● TEXT EXCERPT:
A passenger has survived a horror mid-flight moment

A passenger with “no idea how to fly a plane” has successfully landed a US aircraft with the help of air traffic controllers, after his pilot suffered a medical emergency mid-flight.

The quick-thinking man radioed an urgent plea for help on Tuesday when the pilot of a small plane suddenly fell ill off Florida’s Atlantic coast.

The worried passenger, who remains unnamed, followed the guidance of air traffic controllers for nearly 10 minutes, and was able to make a near-perfect landing of the Cessna Caravan aircraft at Boca Raton airport in Florida.

“I’ve got a serious situation here,” the passenger is heard telling aircraft control in a recording of the incident.

“My pilot has gone incoherent. I have no idea how to fly the airplane,” he said.

An air traffic controller in Fort Pierce responded to his plea, asking what the plane’s position was.

“I have no idea. I can see the coast of Florida in front of me, and I have no idea,” he said.

The controller, calmly, told the passenger to “maintain wings level and try to follow the coast, either north or southbound.”

“We’re trying to locate you,” air traffic control said.

The man waited four minutes as the plane flew over Florida, before the controller was able to locate the aircraft on their radar.

The Cessna aircraft has twin controls, which enabled the man to control the plane from the passenger seat.

Air traffic control instructed the passenger to find the right buttons to press in the cockpit and which radio frequency to use, as the man’s voice seemed to fade.

Controllers asked for the passenger’s mobile number so that controllers at the nearby Palm Beach International Airport could communicate with him more clearly.

Air traffic controller Robert Morgan, who took charge from then, talked the passenger and the plane down safely.

● RECORDS:
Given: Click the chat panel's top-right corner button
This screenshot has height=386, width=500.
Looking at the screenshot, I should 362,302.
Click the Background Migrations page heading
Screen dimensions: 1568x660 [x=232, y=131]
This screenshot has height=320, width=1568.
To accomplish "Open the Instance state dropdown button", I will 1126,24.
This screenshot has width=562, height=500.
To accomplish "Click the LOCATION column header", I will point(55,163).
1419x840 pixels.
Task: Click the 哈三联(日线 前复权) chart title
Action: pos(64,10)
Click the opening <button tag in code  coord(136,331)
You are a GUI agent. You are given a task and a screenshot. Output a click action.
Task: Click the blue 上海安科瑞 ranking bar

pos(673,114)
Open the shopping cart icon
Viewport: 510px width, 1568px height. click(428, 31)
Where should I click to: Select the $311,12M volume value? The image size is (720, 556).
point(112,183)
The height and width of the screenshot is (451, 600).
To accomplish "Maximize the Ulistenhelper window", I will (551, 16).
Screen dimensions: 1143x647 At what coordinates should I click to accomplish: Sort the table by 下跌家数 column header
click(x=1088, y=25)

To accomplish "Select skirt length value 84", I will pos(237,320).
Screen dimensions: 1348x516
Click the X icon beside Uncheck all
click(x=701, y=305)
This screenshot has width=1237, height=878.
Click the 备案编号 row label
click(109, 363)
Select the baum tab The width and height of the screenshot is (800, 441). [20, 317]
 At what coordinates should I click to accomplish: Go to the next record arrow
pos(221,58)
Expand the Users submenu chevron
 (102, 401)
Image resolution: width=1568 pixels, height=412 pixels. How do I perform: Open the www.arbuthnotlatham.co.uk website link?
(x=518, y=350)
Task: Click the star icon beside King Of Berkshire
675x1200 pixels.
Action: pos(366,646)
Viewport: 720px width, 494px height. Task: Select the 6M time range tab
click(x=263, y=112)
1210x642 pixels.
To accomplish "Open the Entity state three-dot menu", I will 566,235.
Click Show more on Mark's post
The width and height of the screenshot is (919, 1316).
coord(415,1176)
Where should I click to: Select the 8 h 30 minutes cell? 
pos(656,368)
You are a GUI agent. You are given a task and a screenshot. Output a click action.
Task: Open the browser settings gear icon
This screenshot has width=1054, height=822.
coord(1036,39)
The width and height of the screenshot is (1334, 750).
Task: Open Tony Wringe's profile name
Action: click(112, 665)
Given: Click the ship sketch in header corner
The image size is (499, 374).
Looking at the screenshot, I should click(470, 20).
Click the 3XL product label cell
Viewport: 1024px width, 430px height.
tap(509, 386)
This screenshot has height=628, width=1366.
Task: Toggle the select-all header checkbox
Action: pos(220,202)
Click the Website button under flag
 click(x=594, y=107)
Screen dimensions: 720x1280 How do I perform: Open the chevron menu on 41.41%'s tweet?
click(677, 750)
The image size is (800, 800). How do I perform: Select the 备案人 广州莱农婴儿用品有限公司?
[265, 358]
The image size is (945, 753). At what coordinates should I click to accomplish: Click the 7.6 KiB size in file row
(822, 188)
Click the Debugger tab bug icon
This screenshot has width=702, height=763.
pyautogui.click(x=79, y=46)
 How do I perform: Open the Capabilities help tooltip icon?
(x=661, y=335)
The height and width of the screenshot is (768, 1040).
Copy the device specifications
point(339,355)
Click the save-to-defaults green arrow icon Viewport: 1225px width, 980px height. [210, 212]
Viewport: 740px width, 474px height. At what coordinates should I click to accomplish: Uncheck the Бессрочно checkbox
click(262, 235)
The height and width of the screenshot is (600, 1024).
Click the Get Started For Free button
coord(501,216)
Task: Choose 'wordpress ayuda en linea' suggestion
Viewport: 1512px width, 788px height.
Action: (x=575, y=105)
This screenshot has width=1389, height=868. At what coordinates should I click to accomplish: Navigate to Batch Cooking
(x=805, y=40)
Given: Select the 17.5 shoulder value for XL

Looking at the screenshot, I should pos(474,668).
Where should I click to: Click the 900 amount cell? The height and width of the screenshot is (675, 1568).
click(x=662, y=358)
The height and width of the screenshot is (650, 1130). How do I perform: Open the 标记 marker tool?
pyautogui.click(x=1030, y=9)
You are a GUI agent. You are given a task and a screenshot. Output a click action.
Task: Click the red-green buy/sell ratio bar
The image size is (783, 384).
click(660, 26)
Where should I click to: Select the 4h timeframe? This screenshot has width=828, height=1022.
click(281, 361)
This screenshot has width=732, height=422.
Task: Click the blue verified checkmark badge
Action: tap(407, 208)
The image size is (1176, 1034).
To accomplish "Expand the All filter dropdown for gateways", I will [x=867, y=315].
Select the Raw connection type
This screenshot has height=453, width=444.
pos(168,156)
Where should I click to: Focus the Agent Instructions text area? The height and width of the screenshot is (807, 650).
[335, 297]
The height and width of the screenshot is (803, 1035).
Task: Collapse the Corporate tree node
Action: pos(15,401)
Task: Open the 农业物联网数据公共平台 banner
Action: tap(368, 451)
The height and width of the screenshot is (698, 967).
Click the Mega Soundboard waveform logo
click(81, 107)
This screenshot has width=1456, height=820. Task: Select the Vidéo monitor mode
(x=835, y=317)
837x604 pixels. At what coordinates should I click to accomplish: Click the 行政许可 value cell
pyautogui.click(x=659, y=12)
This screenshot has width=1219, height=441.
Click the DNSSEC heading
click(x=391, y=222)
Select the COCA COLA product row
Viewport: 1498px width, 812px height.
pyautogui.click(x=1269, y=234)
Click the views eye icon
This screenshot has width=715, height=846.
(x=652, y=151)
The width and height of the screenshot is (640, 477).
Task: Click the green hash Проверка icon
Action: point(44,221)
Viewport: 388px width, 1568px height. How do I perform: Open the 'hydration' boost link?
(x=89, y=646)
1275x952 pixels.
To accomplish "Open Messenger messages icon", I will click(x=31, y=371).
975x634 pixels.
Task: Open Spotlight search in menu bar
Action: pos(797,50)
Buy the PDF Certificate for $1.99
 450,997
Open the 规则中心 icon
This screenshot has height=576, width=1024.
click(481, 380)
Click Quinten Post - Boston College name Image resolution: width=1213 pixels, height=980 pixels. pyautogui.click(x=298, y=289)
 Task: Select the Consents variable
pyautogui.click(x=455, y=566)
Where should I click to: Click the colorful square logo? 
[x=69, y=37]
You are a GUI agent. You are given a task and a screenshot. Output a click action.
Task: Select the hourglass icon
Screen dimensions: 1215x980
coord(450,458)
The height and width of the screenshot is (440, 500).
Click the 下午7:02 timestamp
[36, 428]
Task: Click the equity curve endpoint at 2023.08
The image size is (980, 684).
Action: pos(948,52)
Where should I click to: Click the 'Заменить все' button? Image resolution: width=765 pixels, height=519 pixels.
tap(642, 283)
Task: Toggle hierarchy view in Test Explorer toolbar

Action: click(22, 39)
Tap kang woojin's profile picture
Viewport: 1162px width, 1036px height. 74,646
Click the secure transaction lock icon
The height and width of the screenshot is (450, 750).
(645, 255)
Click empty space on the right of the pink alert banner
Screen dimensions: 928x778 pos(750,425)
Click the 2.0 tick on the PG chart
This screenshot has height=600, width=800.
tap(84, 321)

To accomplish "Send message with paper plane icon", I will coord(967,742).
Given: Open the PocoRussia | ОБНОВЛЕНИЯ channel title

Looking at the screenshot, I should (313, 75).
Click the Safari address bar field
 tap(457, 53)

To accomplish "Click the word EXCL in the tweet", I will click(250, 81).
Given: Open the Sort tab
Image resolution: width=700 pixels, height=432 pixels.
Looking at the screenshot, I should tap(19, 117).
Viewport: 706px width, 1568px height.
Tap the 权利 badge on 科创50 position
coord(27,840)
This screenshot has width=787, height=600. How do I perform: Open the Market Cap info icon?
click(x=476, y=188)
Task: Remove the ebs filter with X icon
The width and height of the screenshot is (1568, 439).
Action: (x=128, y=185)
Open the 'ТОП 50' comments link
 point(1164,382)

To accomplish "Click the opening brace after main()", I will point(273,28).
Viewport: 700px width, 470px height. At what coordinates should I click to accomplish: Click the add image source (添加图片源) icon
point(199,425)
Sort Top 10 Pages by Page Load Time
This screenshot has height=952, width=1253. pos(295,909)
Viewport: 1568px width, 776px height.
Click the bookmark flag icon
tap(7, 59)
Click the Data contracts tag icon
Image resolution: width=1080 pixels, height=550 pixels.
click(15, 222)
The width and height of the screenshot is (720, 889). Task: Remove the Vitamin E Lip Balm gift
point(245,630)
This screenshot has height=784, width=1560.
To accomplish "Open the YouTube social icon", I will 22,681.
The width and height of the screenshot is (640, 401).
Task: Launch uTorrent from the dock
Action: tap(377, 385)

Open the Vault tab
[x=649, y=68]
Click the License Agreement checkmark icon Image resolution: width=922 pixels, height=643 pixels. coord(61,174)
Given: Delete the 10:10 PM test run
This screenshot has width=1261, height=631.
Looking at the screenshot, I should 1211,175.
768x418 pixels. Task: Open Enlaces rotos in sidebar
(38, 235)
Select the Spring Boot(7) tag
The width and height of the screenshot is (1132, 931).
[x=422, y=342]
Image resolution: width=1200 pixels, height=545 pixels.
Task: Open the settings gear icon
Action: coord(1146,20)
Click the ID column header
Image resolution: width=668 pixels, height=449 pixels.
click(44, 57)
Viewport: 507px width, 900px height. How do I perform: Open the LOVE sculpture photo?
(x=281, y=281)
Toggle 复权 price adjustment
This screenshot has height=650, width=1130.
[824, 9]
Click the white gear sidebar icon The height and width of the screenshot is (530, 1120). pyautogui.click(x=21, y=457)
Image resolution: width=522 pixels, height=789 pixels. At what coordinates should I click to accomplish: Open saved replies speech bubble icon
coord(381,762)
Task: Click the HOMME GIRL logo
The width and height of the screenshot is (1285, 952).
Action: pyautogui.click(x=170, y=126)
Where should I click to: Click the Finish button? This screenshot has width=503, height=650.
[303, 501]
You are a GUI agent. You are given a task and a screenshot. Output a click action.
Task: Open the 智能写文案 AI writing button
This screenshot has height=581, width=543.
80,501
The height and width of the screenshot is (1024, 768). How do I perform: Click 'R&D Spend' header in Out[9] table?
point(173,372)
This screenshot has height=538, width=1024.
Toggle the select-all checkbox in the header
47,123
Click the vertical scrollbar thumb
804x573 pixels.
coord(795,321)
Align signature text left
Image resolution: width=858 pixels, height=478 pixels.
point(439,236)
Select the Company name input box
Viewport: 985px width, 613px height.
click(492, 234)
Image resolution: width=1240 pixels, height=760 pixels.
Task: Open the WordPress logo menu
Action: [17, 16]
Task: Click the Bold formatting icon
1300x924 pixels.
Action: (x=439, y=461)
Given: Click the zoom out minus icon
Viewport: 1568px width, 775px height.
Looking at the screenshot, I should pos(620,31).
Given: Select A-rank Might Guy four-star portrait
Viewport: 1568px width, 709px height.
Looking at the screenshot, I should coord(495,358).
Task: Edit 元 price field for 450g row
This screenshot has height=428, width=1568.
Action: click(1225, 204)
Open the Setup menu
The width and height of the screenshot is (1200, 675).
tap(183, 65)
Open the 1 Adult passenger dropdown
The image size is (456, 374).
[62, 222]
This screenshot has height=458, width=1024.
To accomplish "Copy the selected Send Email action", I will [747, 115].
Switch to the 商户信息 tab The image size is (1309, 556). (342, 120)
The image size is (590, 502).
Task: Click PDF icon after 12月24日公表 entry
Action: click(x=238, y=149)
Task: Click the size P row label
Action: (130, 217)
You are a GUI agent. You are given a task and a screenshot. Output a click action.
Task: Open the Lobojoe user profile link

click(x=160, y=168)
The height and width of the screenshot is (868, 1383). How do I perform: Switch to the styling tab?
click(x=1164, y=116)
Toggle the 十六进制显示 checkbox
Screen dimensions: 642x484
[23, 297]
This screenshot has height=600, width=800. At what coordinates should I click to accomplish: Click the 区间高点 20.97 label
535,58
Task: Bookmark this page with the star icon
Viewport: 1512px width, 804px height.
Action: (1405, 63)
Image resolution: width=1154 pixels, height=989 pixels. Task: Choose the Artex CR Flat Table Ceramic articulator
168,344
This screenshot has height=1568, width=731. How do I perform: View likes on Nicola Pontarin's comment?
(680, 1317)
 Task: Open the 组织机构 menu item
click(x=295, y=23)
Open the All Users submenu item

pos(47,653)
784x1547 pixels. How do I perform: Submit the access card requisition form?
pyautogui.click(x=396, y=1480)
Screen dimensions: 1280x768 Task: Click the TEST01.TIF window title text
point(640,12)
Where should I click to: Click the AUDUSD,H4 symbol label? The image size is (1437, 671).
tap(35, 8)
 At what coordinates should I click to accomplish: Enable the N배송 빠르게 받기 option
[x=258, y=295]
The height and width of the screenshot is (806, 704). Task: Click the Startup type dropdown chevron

● WORK REQUEST 1: In the plane-landing story, at which airport did the passenger set the Cessna Caravan down?
● WORK REQUEST 2: Write out everything in the plane-landing story from "A passenger has" down to "plane’s position was.".
● WORK REQUEST 3: Continue the plane-landing story from the point where it stops.

● REPLY 1: Boca Raton airport in Florida.

● REPLY 2:
A passenger has survived a horror mid-flight moment

A passenger with “no idea how to fly a plane” has successfully landed a US aircraft with the help of air traffic controllers, after his pilot suffered a medical emergency mid-flight.

The quick-thinking man radioed an urgent plea for help on Tuesday when the pilot of a small plane suddenly fell ill off Florida’s Atlantic coast.

The worried passenger, who remains unnamed, followed the guidance of air traffic controllers for nearly 10 minutes, and was able to make a near-perfect landing of the Cessna Caravan aircraft at Boca Raton airport in Florida.

“I’ve got a serious situation here,” the passenger is heard telling aircraft control in a recording of the incident.

“My pilot has gone incoherent. I have no idea how to fly the airplane,” he said.

An air traffic controller in Fort Pierce responded to his plea, asking what the plane’s position was.

● REPLY 3:
“I knew the plane was flying like any other plane. I just had to keep him calm, point him to the runway and just tell him how to reduce the power so he could descend to land. It felt really good to help someone,” Mr Morgan told WPBF.

To make the situation even dicier, Mr Morgan had never flown the same model of plan – so used a picture of the cockpit to guide the unwitting passenger.

“I said, ‘All right, we are going to get you to a runway, what do you see now?’ He said he was just passing the shoreline near Boca,” Mr Morgan said.

“Before I knew it, he said, ‘I’m on the ground, how do I turn this thing off?’.”

A local air training instructor, Tomas Bueno, was impressed by the efforts of both men.

“It’s a perfect landing. It’s something that I couldn’t have even done better,” he said.

“Most people probably would not have been able to handle it the way this particular person did it.”

The US Federal Aviation Administration confirmed in a statement the pilot and passenger were the only two people on board the aircraft. The agency is investigating the situation.

“Kudos to the new pilot,” one controller told the man after the plane wheeled down on the tarmac.